To do:
1. In the forum thread below, what kind of system besides Overwatch does one poster say pushes people toward a predicted 50% win rate?
2. Please return the forum thread's wording from "This is not" up to and including "team to win.".

Text passage:

______________________________

Algorithmic Handicapping (MMR) is Wrong for Overwatch

2 out of 10 on the punnery scale. have you tried googling better ones?

3 Likes

Imagine there’s an X-Men character whose birthname is Juan, and whose mutant power is the ability to duplicate himself. His name for the X-Men squad? “More than Juan.”

I just want to mention, there is a new video posted to my YouTube channel. It relates to Overwatch, anyone please view and let me know if you want to discuss!

2 Likes

This is not the definition of fair. Fair is random everyone has the same random chance to get the trash genji 1 trick and everyone has the same chance to get the superstar hard flex hits can.
Handicapping (which is forced 50 50) is not fair

3 Likes

A random matchmaker would be much less able to accurately determine player skill, would have lower match quality, and would result in far, far more complaints. There is a reason (actually multiple reasons) that well designed competitive ranking systems try to create matches that have a roughly 50% chance for either team to win.

Overwatch is not the only system that does this. Computer adaptive testing also does this. Multiple experts designing these systems have all recognized the benefits of pushing people toward a predicted 50% win rate. I have written about this extensively before and can do so again if it would be helpful.

2 Likes

The only benefit is they get more money.
Do pro sports teams say… you know let’s give our best players to another team

2 Likes

No. But if you were an outside observer and wanted to determine if any given player was better than some other player, would you rather put both players on comparable teams and see how those individual players play, or would you put one player on a team of other professionals and the other on a team of elementary school players?

Random matchmaking says the latter is a good way to determine which player is better. Matchmakers that push toward a predicted 50% win rate say the former is the better way to determine which player is better.

______________________________

Dataset content:
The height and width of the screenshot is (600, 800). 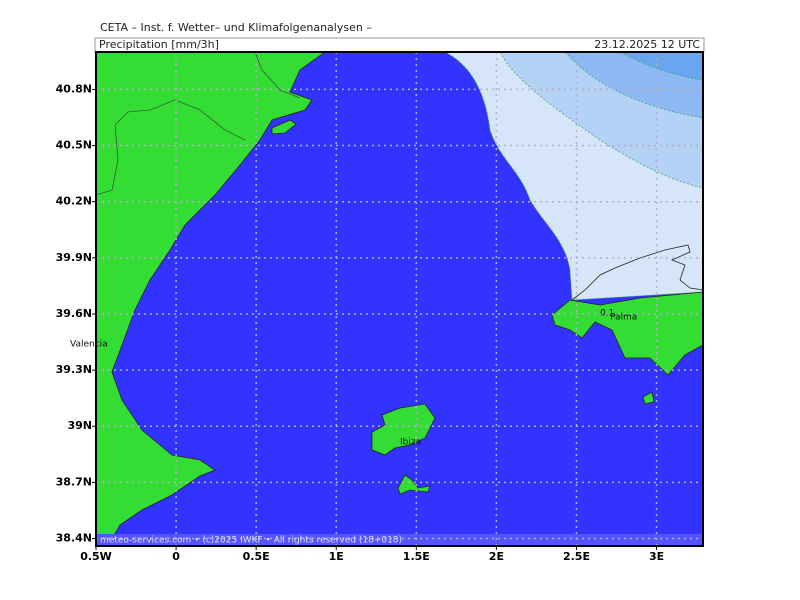 What do you see at coordinates (416, 556) in the screenshot?
I see `x-tick-label: 1.5E` at bounding box center [416, 556].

______________________________

Written answers:
1. Computer adaptive testing.

2.
This is not the definition of fair. Fair is random everyone has the same random chance to get the trash genji 1 trick and everyone has the same chance to get the superstar hard flex hits can.
Handicapping (which is forced 50 50) is not fair

3 Likes

A random matchmaker would be much less able to accurately determine player skill, would have lower match quality, and would result in far, far more complaints. There is a reason (actually multiple reasons) that well designed competitive ranking systems try to create matches that have a roughly 50% chance for either team to win.